Unreleased (1998-2010)

Though dreams of a proper, full‑fat comeback still aren’t likely to come true anytime soon, Powderfinger have finally sauntered back out into the spotlight – their first time as a full, well-oiled unit in ten viciously long years – holding in tow (as a follow-up to the instantly iconic One Night Lonely livestream) almost 40 minutes of previously unheard gold from across their 12-year stint as Australia’s most charismatically crushing rock titans. 

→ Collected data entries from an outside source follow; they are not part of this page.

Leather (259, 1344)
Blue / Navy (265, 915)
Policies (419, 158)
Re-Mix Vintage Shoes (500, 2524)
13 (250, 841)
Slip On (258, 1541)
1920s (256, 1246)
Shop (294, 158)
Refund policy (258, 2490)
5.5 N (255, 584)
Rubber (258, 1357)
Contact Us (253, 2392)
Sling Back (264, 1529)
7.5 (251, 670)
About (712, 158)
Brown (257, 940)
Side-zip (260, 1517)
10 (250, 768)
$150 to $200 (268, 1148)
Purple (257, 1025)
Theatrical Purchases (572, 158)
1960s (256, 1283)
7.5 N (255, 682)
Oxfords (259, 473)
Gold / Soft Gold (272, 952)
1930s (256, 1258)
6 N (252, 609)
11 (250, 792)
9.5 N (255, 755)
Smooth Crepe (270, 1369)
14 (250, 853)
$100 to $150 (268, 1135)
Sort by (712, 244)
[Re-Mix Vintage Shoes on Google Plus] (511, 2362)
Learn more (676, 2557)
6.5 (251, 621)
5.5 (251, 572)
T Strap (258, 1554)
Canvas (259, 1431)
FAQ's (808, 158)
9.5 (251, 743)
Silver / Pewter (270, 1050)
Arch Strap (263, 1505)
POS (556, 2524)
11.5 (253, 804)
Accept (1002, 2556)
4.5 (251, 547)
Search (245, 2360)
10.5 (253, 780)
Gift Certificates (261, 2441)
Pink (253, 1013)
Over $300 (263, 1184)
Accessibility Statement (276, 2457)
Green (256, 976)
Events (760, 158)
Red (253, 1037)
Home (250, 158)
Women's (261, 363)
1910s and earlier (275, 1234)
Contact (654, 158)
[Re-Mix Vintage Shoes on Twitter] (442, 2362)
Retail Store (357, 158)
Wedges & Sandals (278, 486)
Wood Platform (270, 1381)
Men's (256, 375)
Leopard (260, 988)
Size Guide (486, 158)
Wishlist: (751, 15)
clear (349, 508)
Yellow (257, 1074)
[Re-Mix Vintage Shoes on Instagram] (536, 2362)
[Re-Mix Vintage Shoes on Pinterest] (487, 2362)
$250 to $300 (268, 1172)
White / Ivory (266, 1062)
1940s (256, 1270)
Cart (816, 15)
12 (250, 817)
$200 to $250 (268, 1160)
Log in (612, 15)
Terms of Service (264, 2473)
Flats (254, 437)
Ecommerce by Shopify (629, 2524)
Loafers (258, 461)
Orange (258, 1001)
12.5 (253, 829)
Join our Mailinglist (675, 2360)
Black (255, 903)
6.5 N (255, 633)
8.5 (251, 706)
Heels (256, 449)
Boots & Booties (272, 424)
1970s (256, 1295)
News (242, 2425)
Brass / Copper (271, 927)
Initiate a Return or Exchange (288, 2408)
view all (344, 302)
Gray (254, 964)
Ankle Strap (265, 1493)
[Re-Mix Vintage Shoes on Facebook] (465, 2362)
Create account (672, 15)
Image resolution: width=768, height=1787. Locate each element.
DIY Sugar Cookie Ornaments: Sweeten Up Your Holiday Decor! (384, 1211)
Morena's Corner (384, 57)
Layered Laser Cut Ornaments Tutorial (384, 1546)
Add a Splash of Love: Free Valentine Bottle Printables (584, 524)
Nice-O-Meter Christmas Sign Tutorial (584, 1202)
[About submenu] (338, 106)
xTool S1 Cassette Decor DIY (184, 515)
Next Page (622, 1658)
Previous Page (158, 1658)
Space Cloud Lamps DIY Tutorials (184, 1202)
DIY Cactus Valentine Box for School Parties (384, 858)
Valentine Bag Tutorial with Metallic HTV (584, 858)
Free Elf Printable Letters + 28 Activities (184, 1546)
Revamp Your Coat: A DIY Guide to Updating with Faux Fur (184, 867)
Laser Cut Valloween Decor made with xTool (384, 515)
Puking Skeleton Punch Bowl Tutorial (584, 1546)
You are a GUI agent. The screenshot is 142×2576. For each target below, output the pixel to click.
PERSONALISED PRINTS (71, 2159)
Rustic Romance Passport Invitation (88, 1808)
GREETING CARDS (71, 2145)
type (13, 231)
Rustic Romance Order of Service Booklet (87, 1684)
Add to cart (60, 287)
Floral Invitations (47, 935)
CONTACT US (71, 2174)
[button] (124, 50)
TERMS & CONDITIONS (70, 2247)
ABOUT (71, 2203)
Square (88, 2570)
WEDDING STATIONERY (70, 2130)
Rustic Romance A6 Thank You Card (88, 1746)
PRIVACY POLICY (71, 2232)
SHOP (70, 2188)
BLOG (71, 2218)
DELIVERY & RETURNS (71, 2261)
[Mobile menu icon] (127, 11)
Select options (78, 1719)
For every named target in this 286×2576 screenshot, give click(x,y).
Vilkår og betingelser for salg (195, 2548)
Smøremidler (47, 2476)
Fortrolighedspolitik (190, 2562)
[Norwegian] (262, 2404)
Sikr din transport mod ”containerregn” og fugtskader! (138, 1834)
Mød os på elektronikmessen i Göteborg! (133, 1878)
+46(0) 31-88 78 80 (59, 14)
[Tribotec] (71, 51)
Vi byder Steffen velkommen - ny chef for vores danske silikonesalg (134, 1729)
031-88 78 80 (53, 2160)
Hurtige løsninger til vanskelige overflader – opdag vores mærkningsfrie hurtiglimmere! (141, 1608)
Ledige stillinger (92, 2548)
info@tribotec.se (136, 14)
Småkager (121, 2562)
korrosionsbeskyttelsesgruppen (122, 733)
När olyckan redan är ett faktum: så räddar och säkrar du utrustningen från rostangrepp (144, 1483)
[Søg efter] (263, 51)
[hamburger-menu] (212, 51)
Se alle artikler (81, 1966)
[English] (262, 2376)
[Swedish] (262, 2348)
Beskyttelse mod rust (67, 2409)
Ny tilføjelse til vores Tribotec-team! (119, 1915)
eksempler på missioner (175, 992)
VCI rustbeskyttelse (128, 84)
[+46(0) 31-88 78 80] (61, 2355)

In more than a few ways, the simply titled Unreleased compilation may be more lucrative to longtime ‘Finger fans than any new set of tunes ever could be; here the band don’t have to emulate the good ol’ days, because, well, these are the good ol’ days – fully intact is the emphatically youthful prickliness in Bernard Fanning’s singing, the dry, unpolished grit in his voice carrying a wallop of character with every earnest line he belts.

The interplay between his and Darren Middleton’s rugged and rough shredding feels beautifully authentic – because it is. Especially on the earlier cuts showcased, when the band were far more concerned with jamming out and playing rockstar than writing hits (and actually being rockstars), you can really hear when a riff came about in the spur of the moment, or when there’s a tinge of improv being weaved into a solo. It’s not all squeaky clean or overly tight – it’s fun. And that’s what defined Powderfinger at their strongest points: the unapologetic sprightliness and raw zeal they shone with.

As we wind deeper down the rabbithole into Powderfinger’s mid-‘00s peak, we’re treated to some of their sharpest and most emotionally rousing songwriting efforts: the punchy Tele juts and trickling synth on “Rule Of Thumb” make clear how far the band came in writing songs aimed to get stadiums full of fans thrashing about; the stiff and searing poetry on closer “Wrecking Ball” shows Fanning at his most determined to get a sea of lighters waved around, the understated keys and vocal harmonies adding a wonderful touch to the almost country-esque guitars that whistle and warble on.

It’s absolutely mind-boggling to think Powderfinger were just going to let these gems rot away in the vault. They claim the tracks weren’t unearthed until now because they had “no place” on earlier releases, yet they offer some of the band’s catchiest, liveliest and most all‑out rockin’ material. It feels like a ‘greatest hits’ CD from a parallel universe where these were all platinum‑selling singles in their own rights – a breathtaking barrel down Powderfinger’s stylistic hall of fame, from their loose and livid halcyon days to their opulent final breaths. An essential grab for any level of fan.